TO DO: Quote the entries verbatim, starting at the line containing "What do you" and ending at the line containing "center [111, 73].". Leave the pictures out.
### INFORMATION PROVIDED ###
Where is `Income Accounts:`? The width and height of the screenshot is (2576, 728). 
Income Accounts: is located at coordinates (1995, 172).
###
### INFORMATION PROVIDED ###
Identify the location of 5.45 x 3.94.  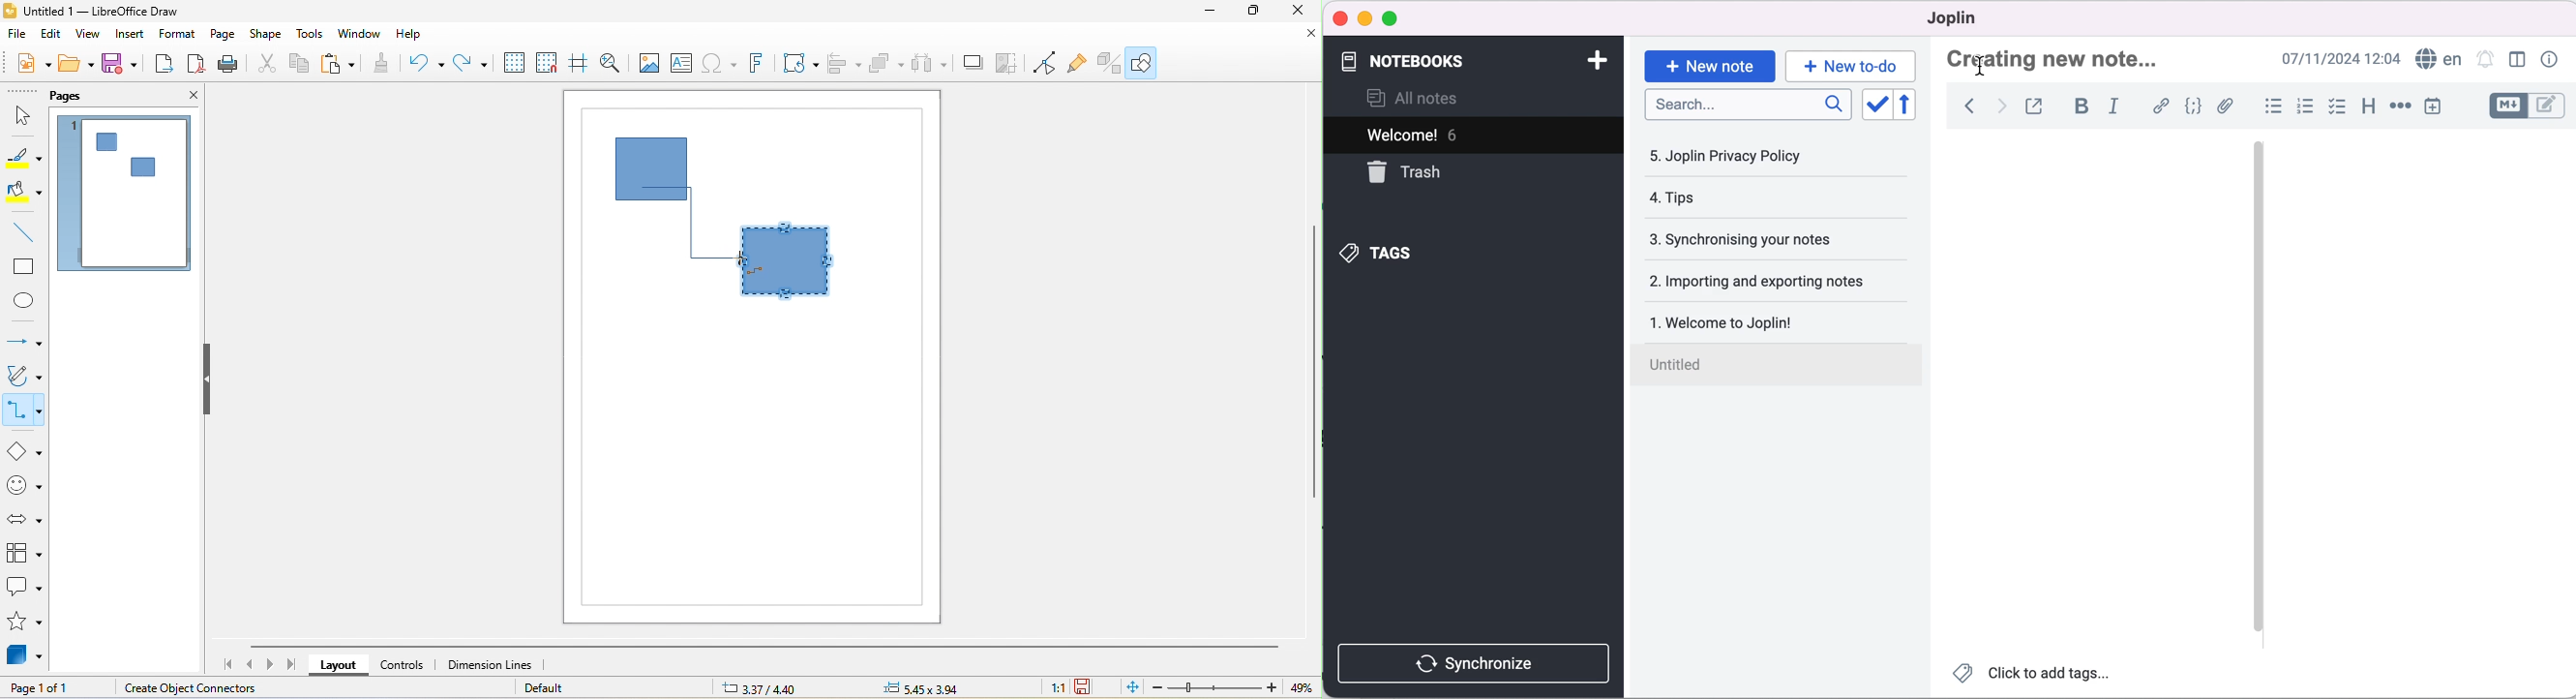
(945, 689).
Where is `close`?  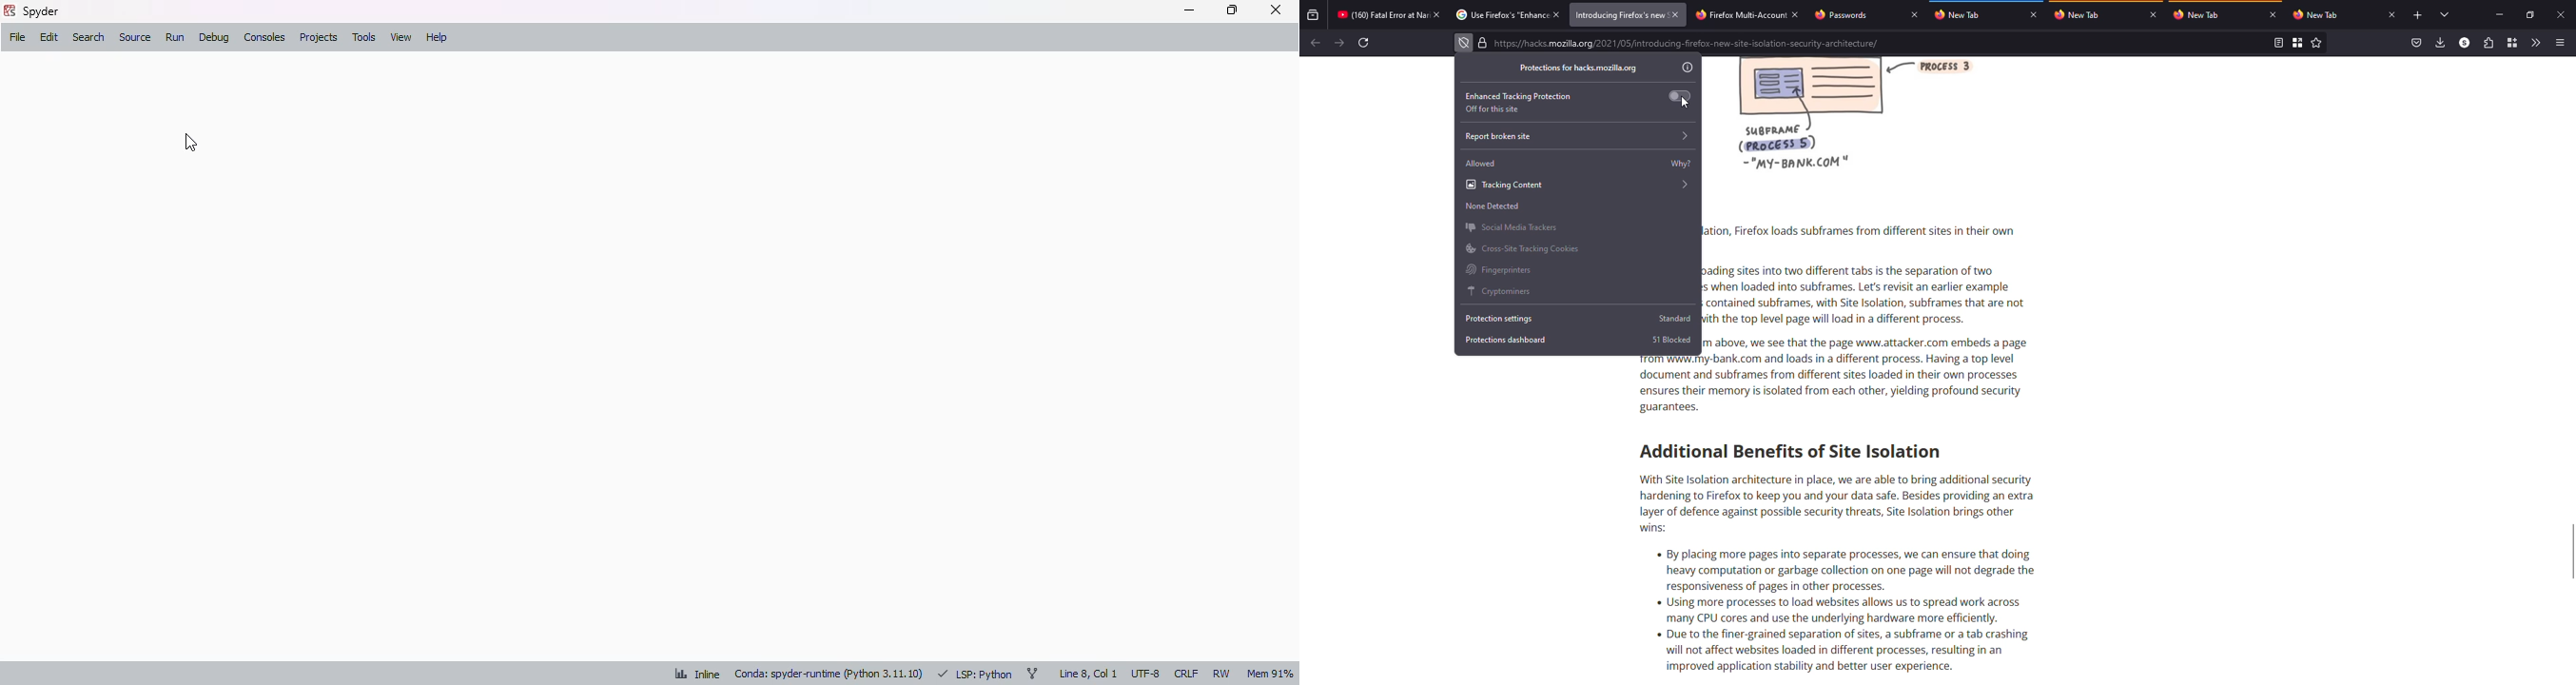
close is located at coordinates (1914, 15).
###
### INFORMATION PROVIDED ###
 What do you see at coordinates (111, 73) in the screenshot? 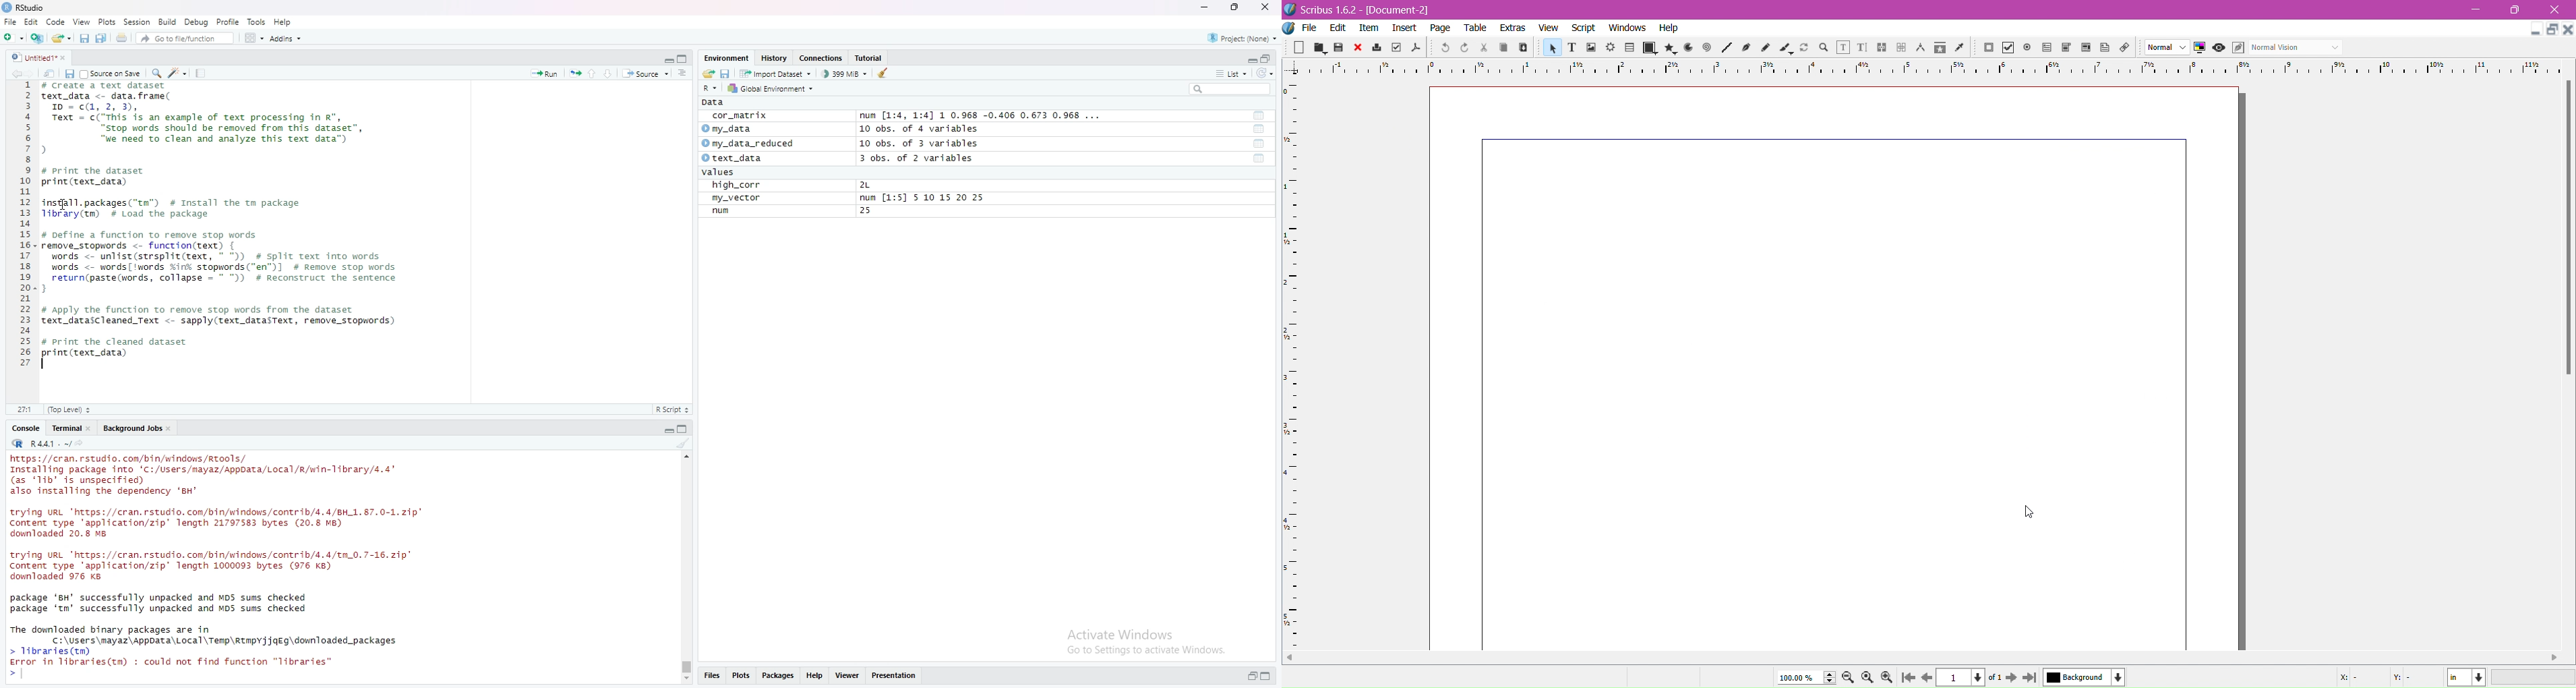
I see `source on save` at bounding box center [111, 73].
###
SOLUTION:
 What do you see at coordinates (111, 73) in the screenshot? 
I see `source on save` at bounding box center [111, 73].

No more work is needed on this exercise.